Q6. What's required to apply Newton's method? A differentiable f, a way to evaluate f(x) and f'(x), and a seed x_0 reasonably close to a root.

Q7. What's the Babylonian / Heron square root formula and how is it related to Newton? x' = (x + n/x) / 2 for √n. It's Newton applied to f(x) = x² − n. Known since ~1600 BC, derived independently from Newton's principles ~3500 years later.

Q8. What's a stopping criterion? A rule to halt the iteration. Common choices: |x_{n+1} − x_n| < eps (step), |f(x_n)| < eps (residual), and an iteration cap as a safety net. Production code uses all three.

Middle level

Q9. What is the secant method, and how is it different from Newton? The secant method replaces f'(x_n) with the finite-difference estimate (f(x_n) − f(x_{n−1})) / (x_n − x_{n−1}). No analytical derivative needed. Convergence order is (1 + √5)/2 ≈ 1.618 — slower than Newton's 2, but faster than bisection's 1.

Q10. How is bisection different from Newton on convergence and reliability? Bisection: linear convergence (1 bit per step), but guaranteed given a sign-change bracket. Newton: quadratic, but not guaranteed — can diverge, oscillate, or converge to the wrong root.

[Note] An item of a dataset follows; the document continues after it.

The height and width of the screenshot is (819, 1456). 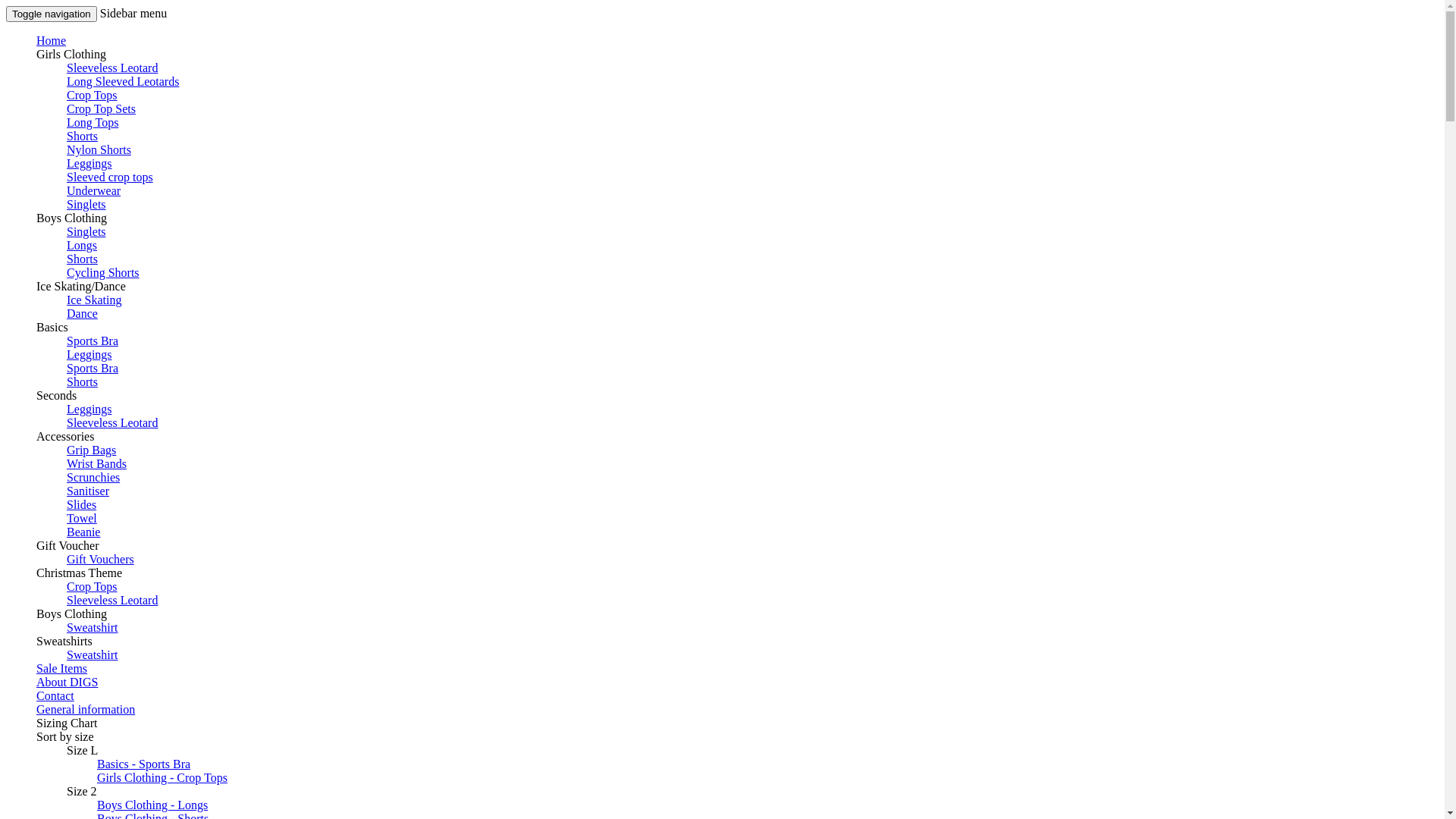 What do you see at coordinates (64, 641) in the screenshot?
I see `'Sweatshirts'` at bounding box center [64, 641].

Q11. When does Newton's method fail? Three classic modes: - f'(x_n) = 0 → division blow-up. - Bad seed → divergence (e.g., arctan(x) from x_0 = 2). - Oscillation (e.g., f(x) = x³ − 2x + 2 from x_0 = 0 cycles forever between 0 and 1). - At a multiple root, convergence drops to linear.

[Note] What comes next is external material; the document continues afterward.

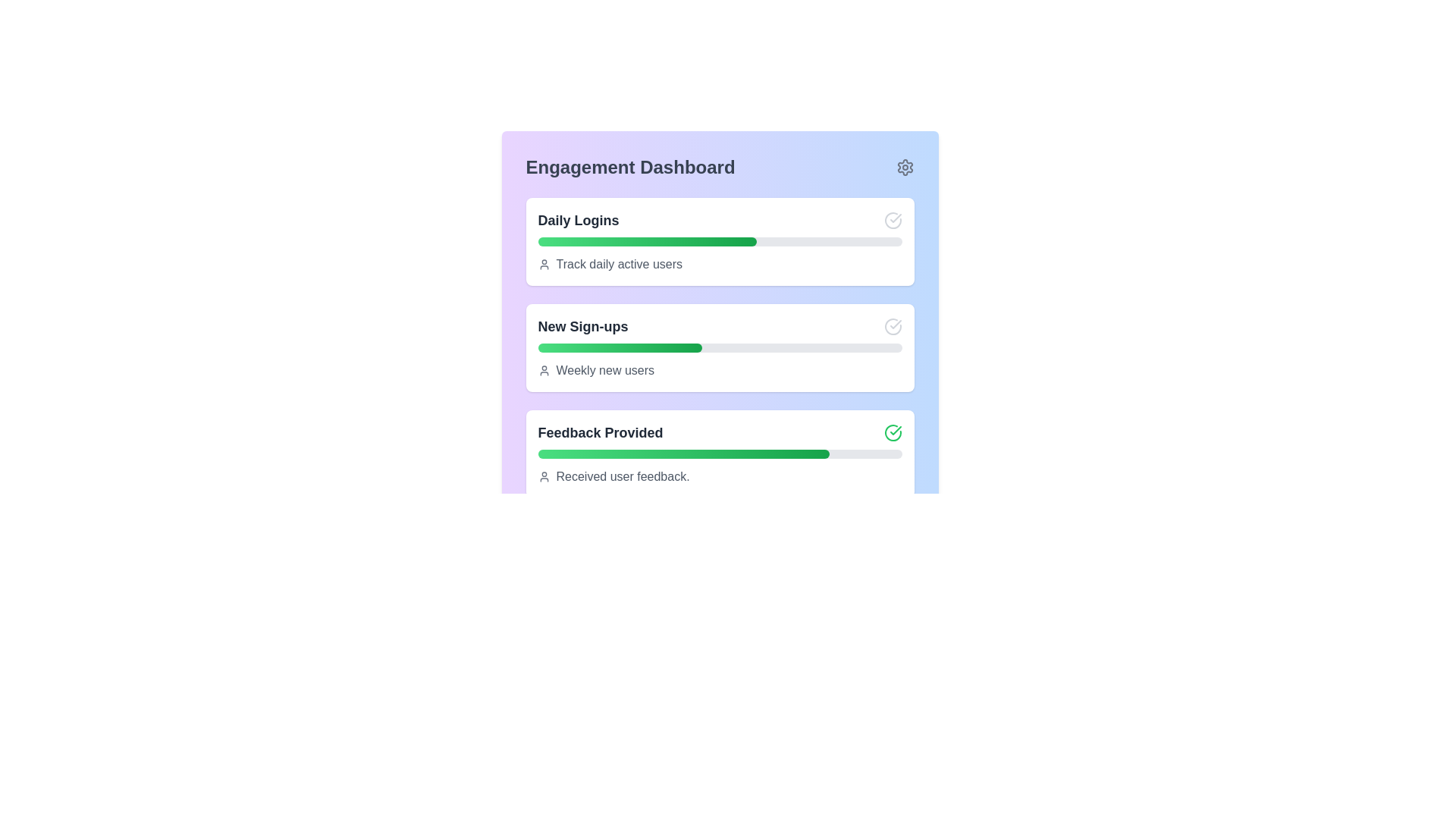  Describe the element at coordinates (600, 432) in the screenshot. I see `the text label that serves as a header for the third card in the 'Engagement Dashboard' section, which summarizes feedback-related information for the user` at that location.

Q12. What's Brent's method and why is it preferred in production? A hybrid combining Newton (or secant / inverse quadratic interpolation) with bisection fallback. Maintains a bracket; takes a Newton step when it stays inside and looks productive, else bisects. Combines Newton's speed with bisection's reliability. Used in scipy.optimize.brentq, MATLAB fzero, GSL gsl_root_fsolver_brent.

Q13. Derive the formula for computing 1/n without using division. Solve f(x) = 1/x − n = 0. Then f'(x) = −1/x², and the Newton update simplifies to x' = x · (2 − n·x). Two multiplies, one subtract. This is Goldschmidt division — used in hardware FPUs since the Pentium 4.

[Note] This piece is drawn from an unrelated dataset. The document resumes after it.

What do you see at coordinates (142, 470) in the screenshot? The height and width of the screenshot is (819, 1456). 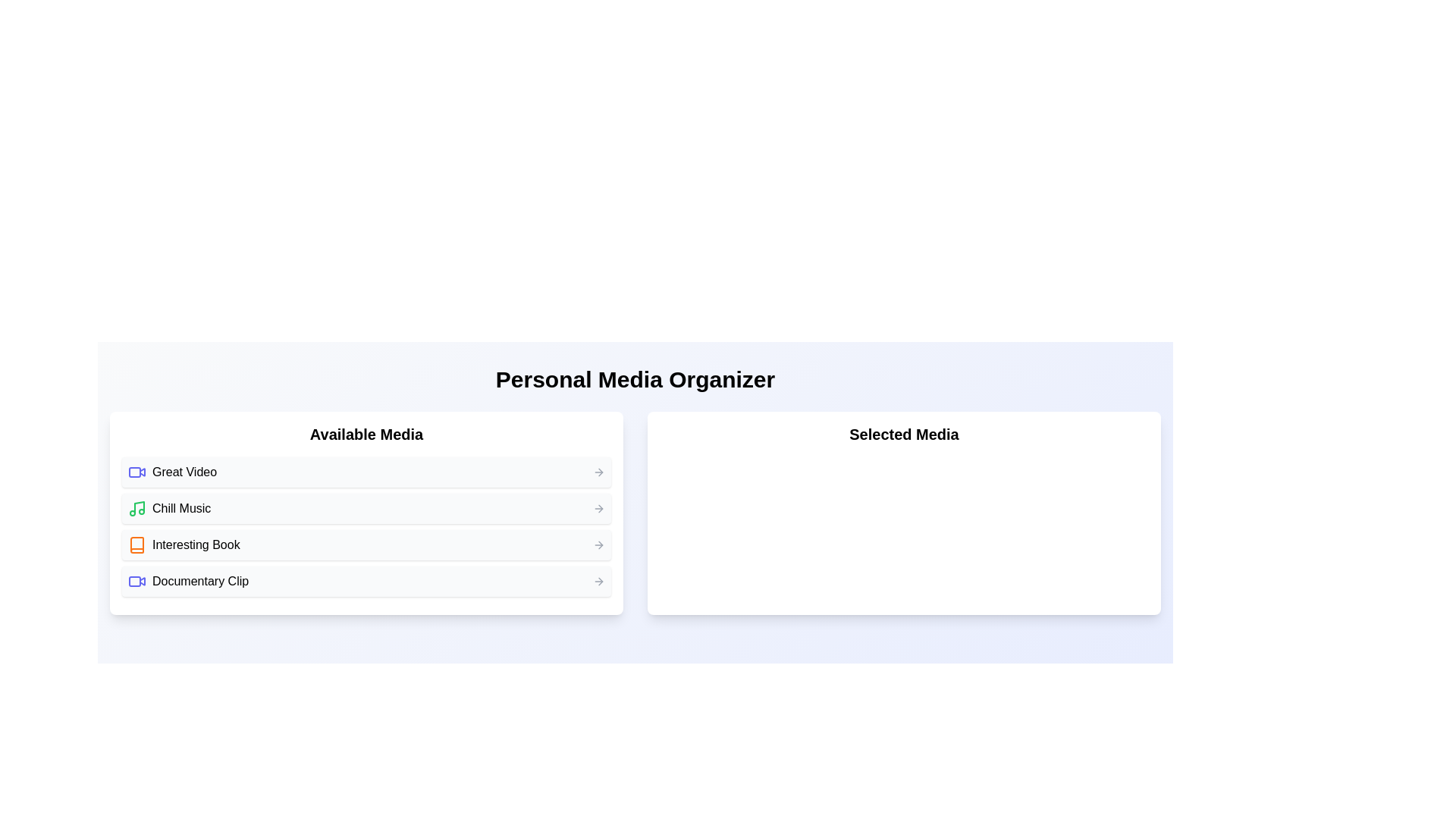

Q14. How does Newton's method generalize to optimization? Optimization wants ∇g(x) = 0 (stationary points). Apply Newton-root-finding to ∇g. The iteration becomes x' = x − H^{−1} · ∇g, where H is the Hessian (second-derivative matrix). Convergence is quadratic near a minimum where H is positive-definite.

Senior level

Q15. Explain the Quake III fast inverse square root. Compute 1/√x via: 1. Bit-cast x to integer. 2. Apply the magic update i = 0x5f3759df − (i >> 1) — a clever exponent-and-mantissa trick using IEEE 754 layout. 3. Bit-cast back to float. 4. Apply one Newton iteration on f(y) = 1/y² − x: y = y · (1.5 − 0.5·x·y²).

The bit hack gives ~3 correct mantissa bits; one Newton iteration boosts to ~7. Enough for 1999 graphics.

Q16. Why does the CPU not have a hardware divider? Division can be computed by Newton's method on 1/n using only multiplications. A few Goldschmidt iterations from a small lookup-table seed produce IEEE 754 division at full hardware speed — without the silicon cost of a dedicated divider, which would be huge and rarely used.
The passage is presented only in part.